DiNucci played in three games his rookie year after getting picked by the Dallas Cowboys in the seventh round of the 2020 NFL draft, with one start. He finished with 219 passing yards and a 53.5% completion rate with zero interceptions. 

DiNucci spent the 2021 season on the Cowboys practice squad, and was released on Aug. 28, 2022. 

“He’s at that stage in his life when it’s a perfect place for an XFL quarterback,” Whaley said. “He’s played in the league, he’s been out of the league, and he’s been on a practice squad, but he hasn’t really had the chance to show over an extended period of time that he can lead a team. … The targeted guys that we are looking at are those guys that ‘hey, I need to find out, not only for myself, but also show everybody else, that I can be more than a guy who just reads cards on a practice squad.’”

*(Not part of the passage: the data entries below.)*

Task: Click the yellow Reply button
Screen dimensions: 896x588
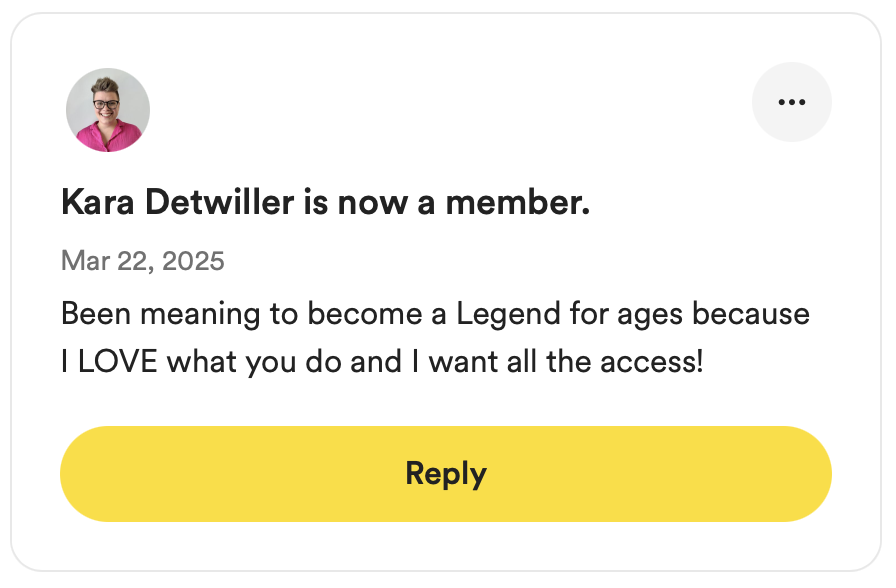Action: (446, 474)
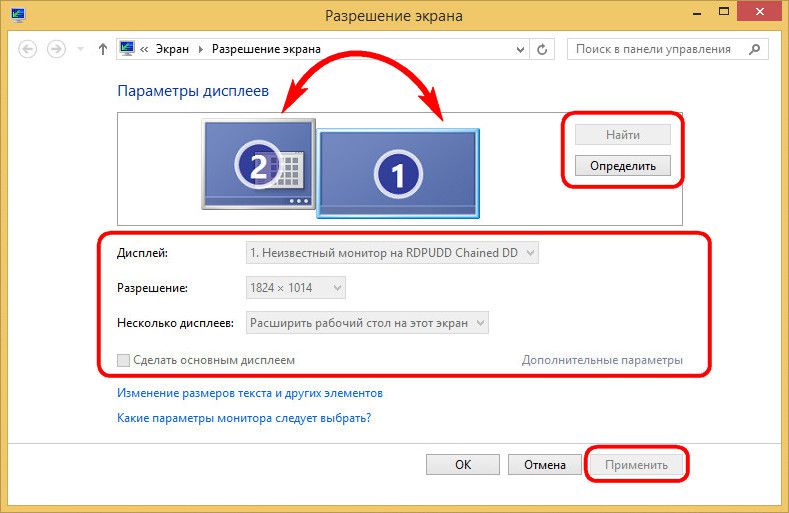Click the Forward navigation arrow
Screen dimensions: 789x513
57,49
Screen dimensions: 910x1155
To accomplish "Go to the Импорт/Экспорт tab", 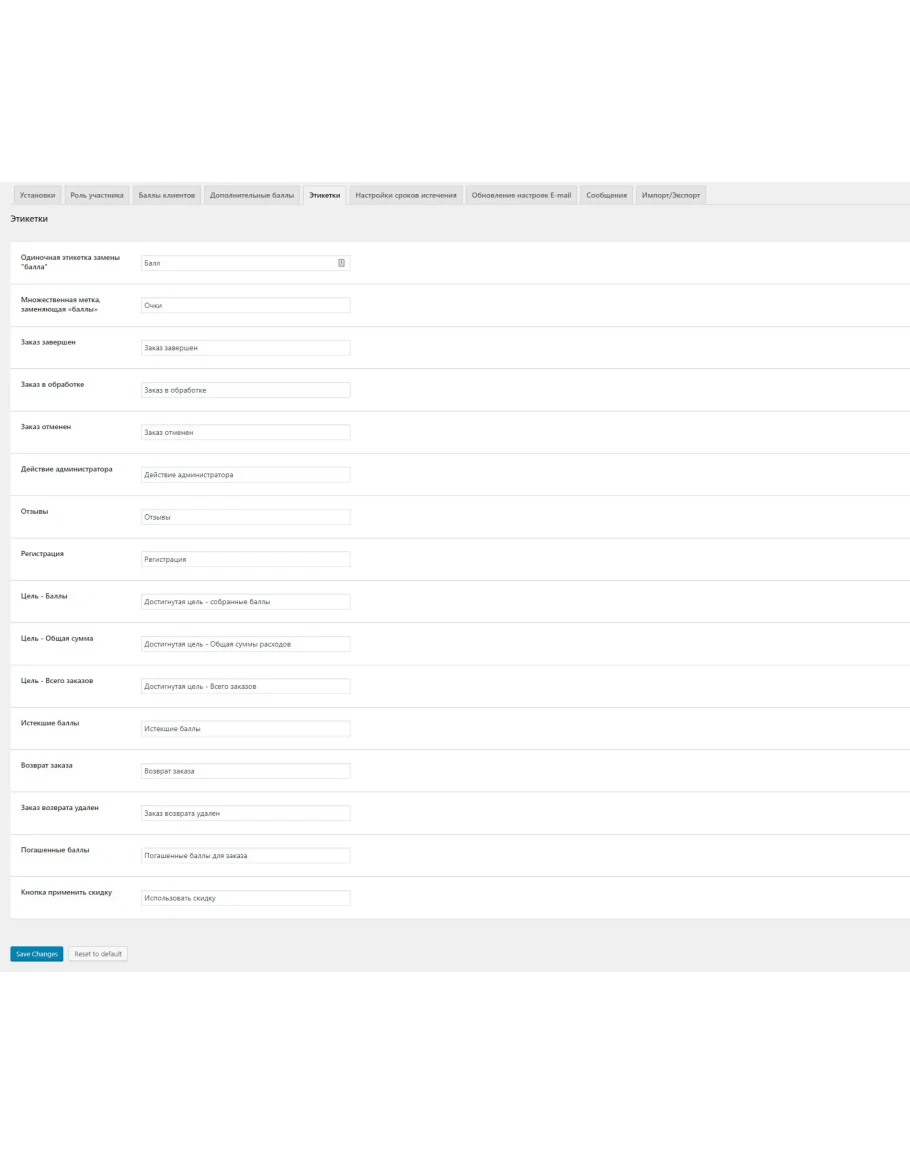I will click(670, 195).
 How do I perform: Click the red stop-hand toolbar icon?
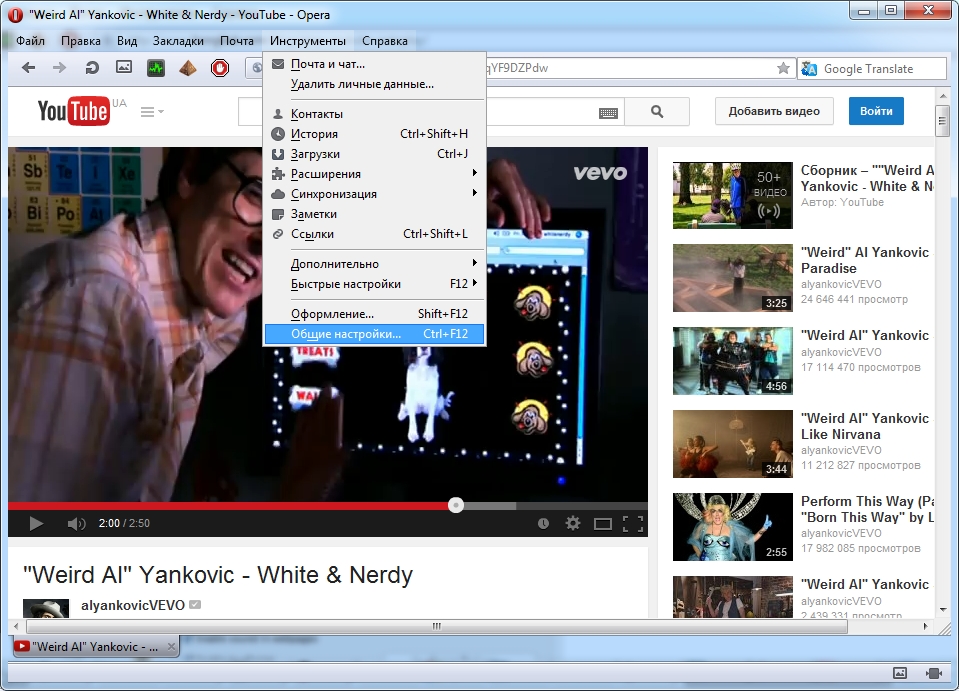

It’s been a weird past few months for the Dallas-based DiNucci without an NFL job, who admits that it made him a bit angry to watch football from his couch at home. DiNucci knows that he will be allowed to “sling it around” in Jones’ explosive offense, and hopes to use his time in the XFL as a springboard to get him another NFL shot down the road. 

“I’ve got a great arm, and I’m accurate,” DiNucci said. “The quarterback position is changing in the NFL nowadays. It’s not the pocket passes anymore, and guys have got to be able to extend and make some plays. I kind of pride myself on putting the ball where it needs to be. I feel I can make every throw on the field, and when I need to extend plays, I use my athleticism to get out of the pocket. … That’s stuff I’m going to be bringing to the table, and hopefully it’s a good product.”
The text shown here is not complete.